3.17.2012

toothpaste

this evening, the subject was toothpaste. Papa provides purple toothpaste, while i provide blue though - for the record - mine is sparkly, so...you know. obviously i win this round.
yes i'm joking but it often feels that way. each time sam says "my house" and its obvious he's referring to my ex's place, anna's new propensity for crying 'i miss Papa' every time i put her on timeout or (horror of horrors) say "no". each of these, though i know better, results in a mental tally mark on the chalkboard in my heart.
my parents were really good at this. i am fond of saying, to therapists or coworkers or random single moms at the park, "my parents didn't offer much of an example for marriage, but they set a high bar for how to be divorced." i could count on one hand the times a disparaging comment about the other parent slipped out. christmases, birthdays - we all spend these times together, as a family. me, the kids, mom, dad, dad's wife. it still surprises me today when people find that odd.
and i gotta say we're doing pretty good. we all spend time together at least once a month - the kids, my guy, the ex and i. in fact i do from time to time grow concerned its a bit TOO cozy (do you really need to invite my boyfriend golfing? ask him to pick your bracket for you? come on...) but overall its been good for the kids. they don't feel the pull of duelling loyalties and i'm grateful for that.

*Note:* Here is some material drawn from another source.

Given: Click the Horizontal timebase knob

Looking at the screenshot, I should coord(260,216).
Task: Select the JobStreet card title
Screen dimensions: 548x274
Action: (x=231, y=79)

but - i'm a child of divorce. i know how this works. you are happier in one place than you are in another and while, as an adult, you may realize you had it totally screwed up...it plagues me. not to the point that i ever wish them a bad time at their dad's - of course i don't - but deep down...i wish them a much better time at mine.
Here's the rub: that's never going to happen. i won't use this blog to disparage my ex's parenting skills, but in the interest of context...i'm the one that says 'no'. i'm the boundary setter and sole enforcer of the rules. as such, i get the lion's share of the fallout.
i find myself at this precipice...like i need to just accept that they will prefer their father, probably until the point at which they have children of their own and realize what parenting entails. and - don't get me wrong - he's a great father, and all that...yada yada yada. he loves them. he's just very very very very very...averse to confrontation (and, maybe a little bit, work, where parenting is concerned). they always get the toy, the candy, whatever. they have to approach burning down the house for any sort of punishment to be handed down. as such - he's fun. he's the fun guy.
and i find myself, stuck inside of moments, really really tempted to follow suit. i'm sure i spoil them more than i would if we were together already. i'm certain of it. its so tempting because in the back of my head there is always this little voice saying, more than anything, "i want them to remember how much fun they had here this week." its not a - its not cause i want them to go tell him that or anything. its not a petty thing. its...honestly, its probably a self-absorbed thing. i want them to have good memories of me.
and the thing about being the lone disciplinarian is that you have to do it MORE than you would otherwise. the first two days at my house are the worst, because they're just accustomed to getting away with everything and that's the mode they're in, so i'm like crazy scolding mama for minimum 48 hours. and i step outside of myself and see those moments and think "geez they must think it really sucks here."
i get it. i know that i have a job to do, and that that job is more important than their reaction to me telling them "no, you can't have McDonald's for dinner (again)". but damn if i don't resent never getting the opportunity to be the fun guy.
that's what i'm struggling to let go of, that resentment. striving for acceptance, once again.